Attualità Campagna no-limit

Covid, quasi 3 milioni di siciliani vaccinati: è lo scatto finale

I 50enni superano i 60enni, le farmacie diventano hub, Open Astrazeneca ancora fino a domani

I 50enni superano i 60enni, le farmacie diventano hub, Open Astrazeneca ancora fino a domani

 Ragusa - Campagna vaccinale siciliana a tutta birra, anche senza pinta i giovani tirano la volata: degli oltre 38 milioni di italiani che hanno ricevuto almeno una dose quasi 3 sono sull’Isola. Con l’apertura agli over 16, il 3 giugno, il piano non ha più ordini e priorità e solo nel weekend sono state iniettate più fiale che durante tutta la settimana. Uno schiaffo ai 28mila sanitari siciliani che hanno rifiutato il siero, qualcuno perfino con la scusa di aver avuto il Covid senza invece essersi mai ammalato: per ora solo l’Asp di Ragusa ne ha sospesi una trentina, certo mandarli tutti e 28mila a casa sarebbe un bel problema per la sanità regionale.

Ad oggi l’Isola è quinta nella classifica assoluta delle somministrazioni mentre in quella percentuale, pur staccandosi dal fondo, resta quintultima a quota 88,7%%. Sulla piattaforma ministeriale sono ancora più di 367mila le boccette in serbo e a questo punto è un bene che ce ne siano tante, così che si possa proseguire spediti con le iniezioni anche nelle giornate infrasettimanali: a giugno sono attesi oltre 1,3 milioni di sieri in tutto; oggi e domani proseguono anche a Ragusa le “porte aperte” ad Astrazeneca senza appuntamento; in settimana si completerà la “riconversione” delle farmacie in hub vaccinali. La campagna no-limits sta ribaltando anche la graduatoria delle fasce d’età più vaccinate: i 60-69enni siciliani, primi fino a 7 giorni fa, sono stati superati dai 50-59enni (circa 368mila quelli che hanno ricevuto una dose).  
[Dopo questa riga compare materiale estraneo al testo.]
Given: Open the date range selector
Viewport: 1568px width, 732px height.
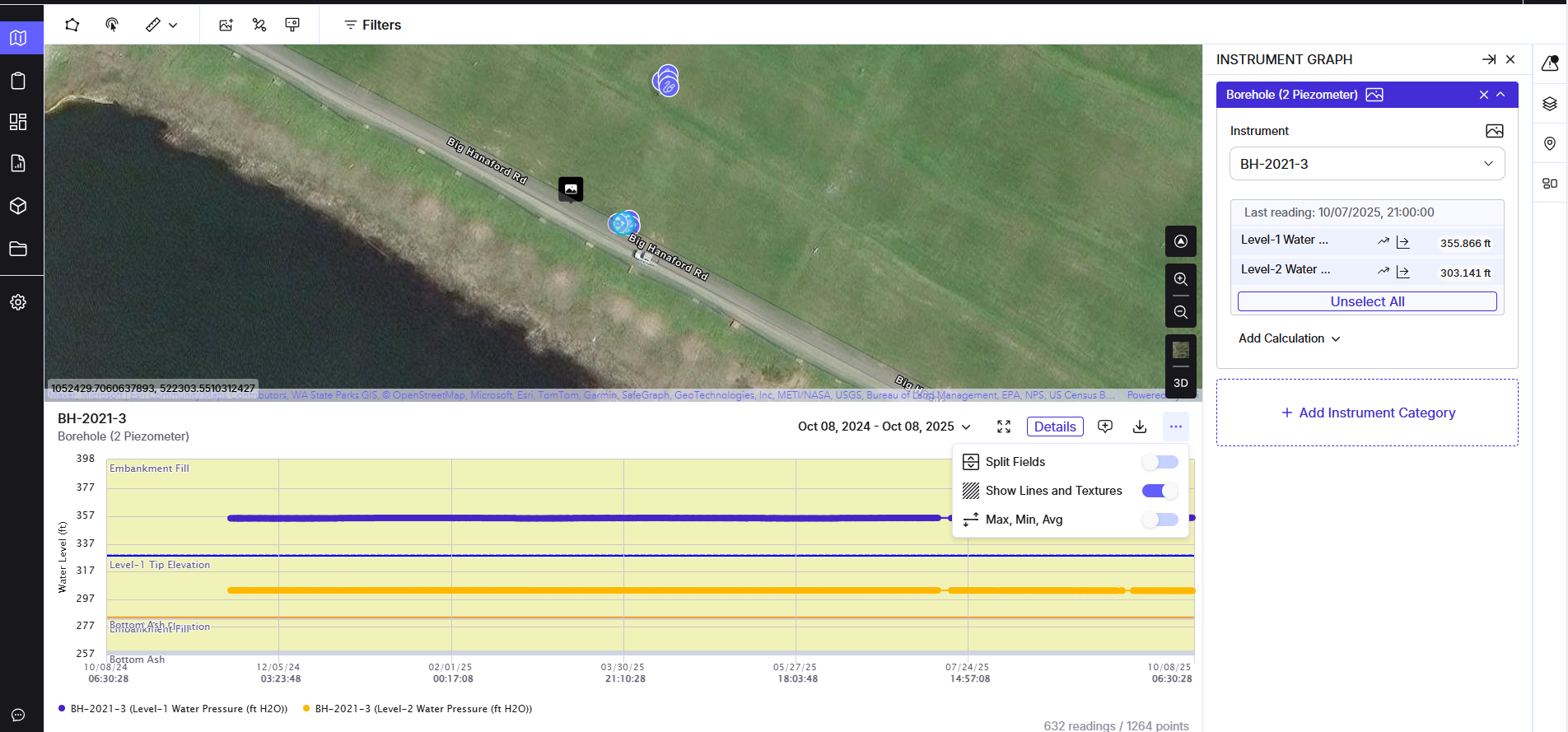Looking at the screenshot, I should coord(884,427).
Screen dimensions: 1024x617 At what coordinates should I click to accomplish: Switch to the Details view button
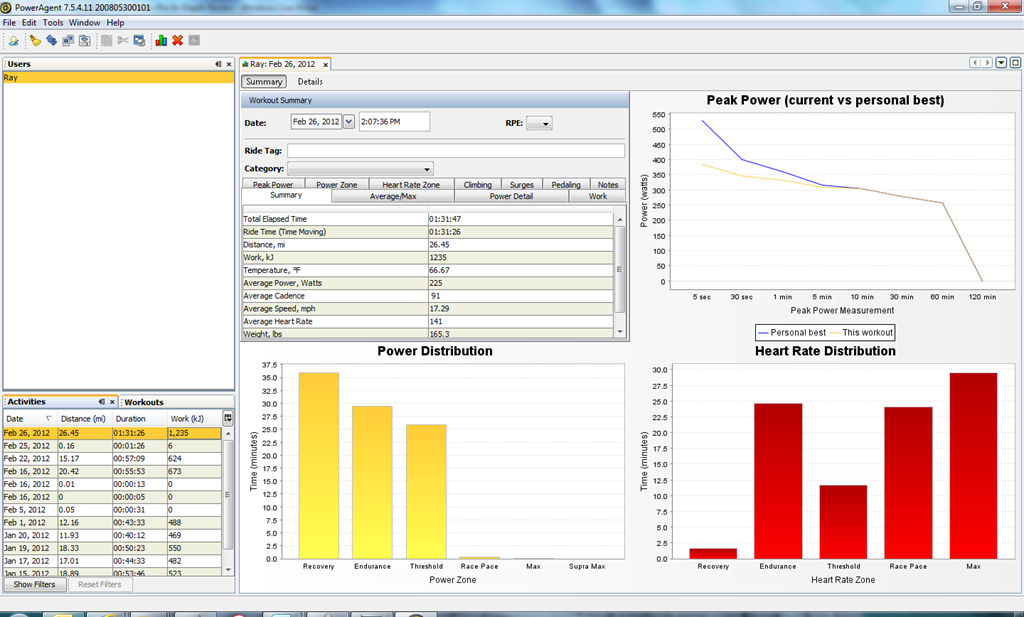(310, 82)
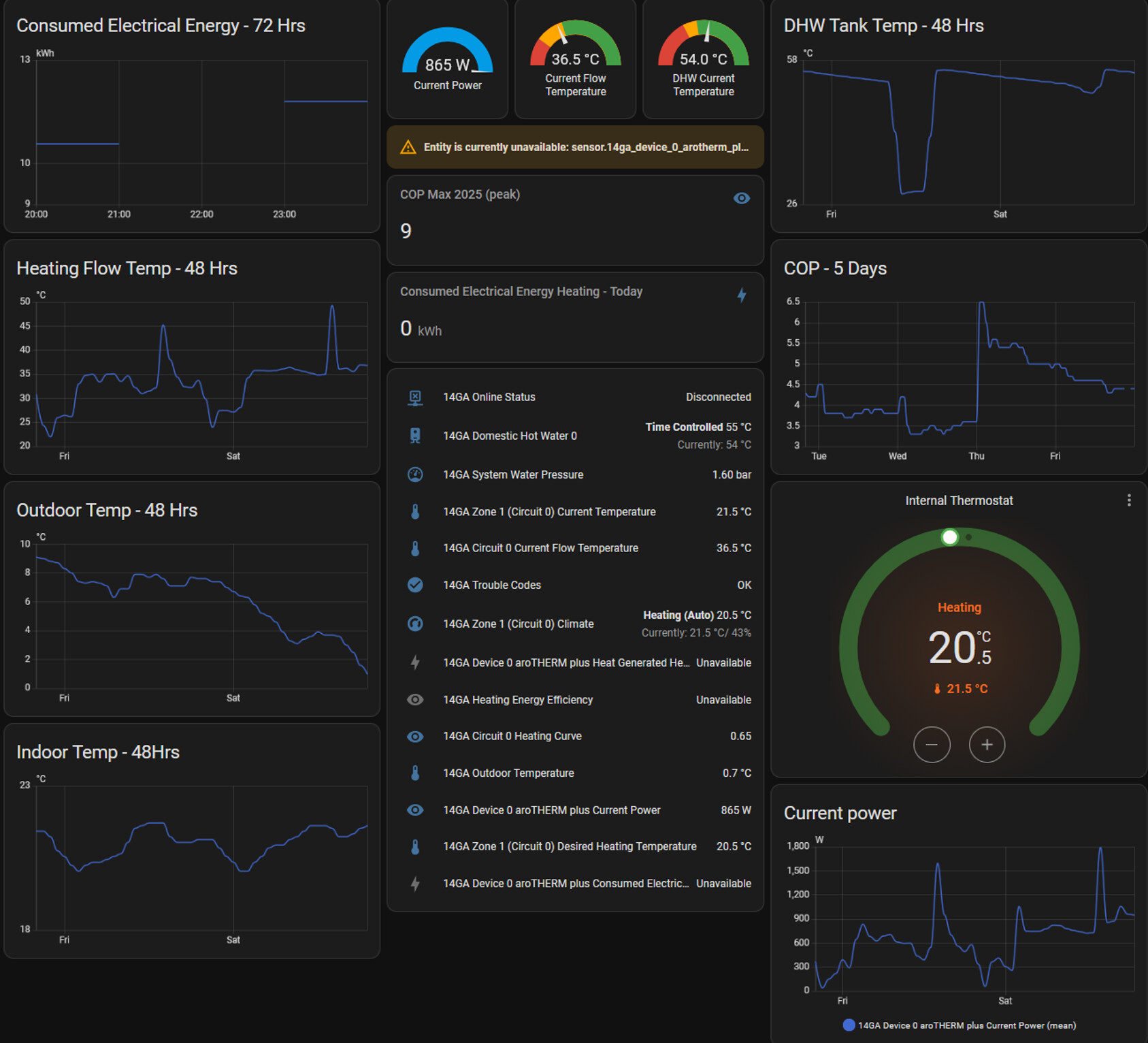Click the entity unavailable warning banner
1148x1043 pixels.
[575, 147]
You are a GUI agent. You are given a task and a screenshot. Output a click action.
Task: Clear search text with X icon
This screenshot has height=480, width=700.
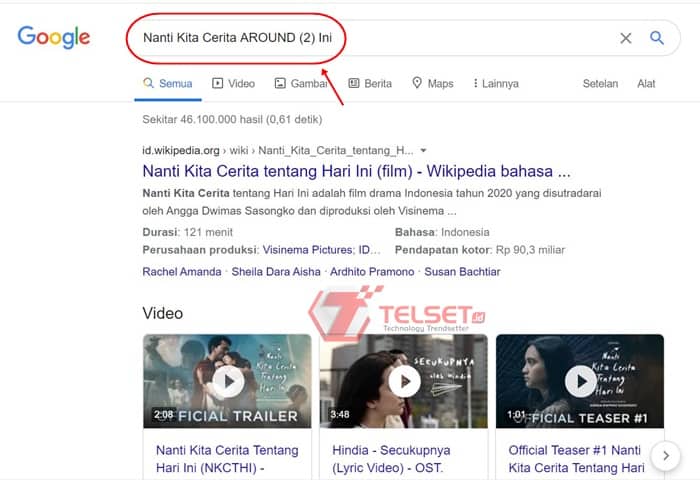(626, 38)
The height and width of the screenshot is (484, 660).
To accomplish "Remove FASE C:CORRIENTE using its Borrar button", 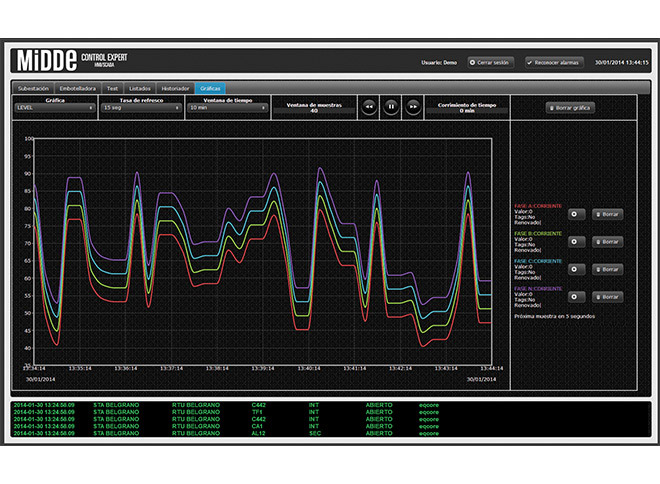I will (x=607, y=269).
S’apre una breccia anche nel muro dei richiami in vacanza, che pareva insormontabile: l'Asp di Messina annuncia che ai tanti turisti in arrivo alle Eolie Covid-free, con la prima dose già in corpo, durante le ferie sarà somministrata la seconda al centro polifunzionale di Malfa, per il momento dall'11 al 21 giugno. Scontato ripetere che gli ottimi risultati ottenuti anche sul fronte contagi e ricoveri non devono essere interpretati come una "autorizzazione" ad abbassare la guardia: se sono stati ottenuti, è grazie al rispetto delle regole nazionali e locali e all'uso costante di mascherina e gel sanificante.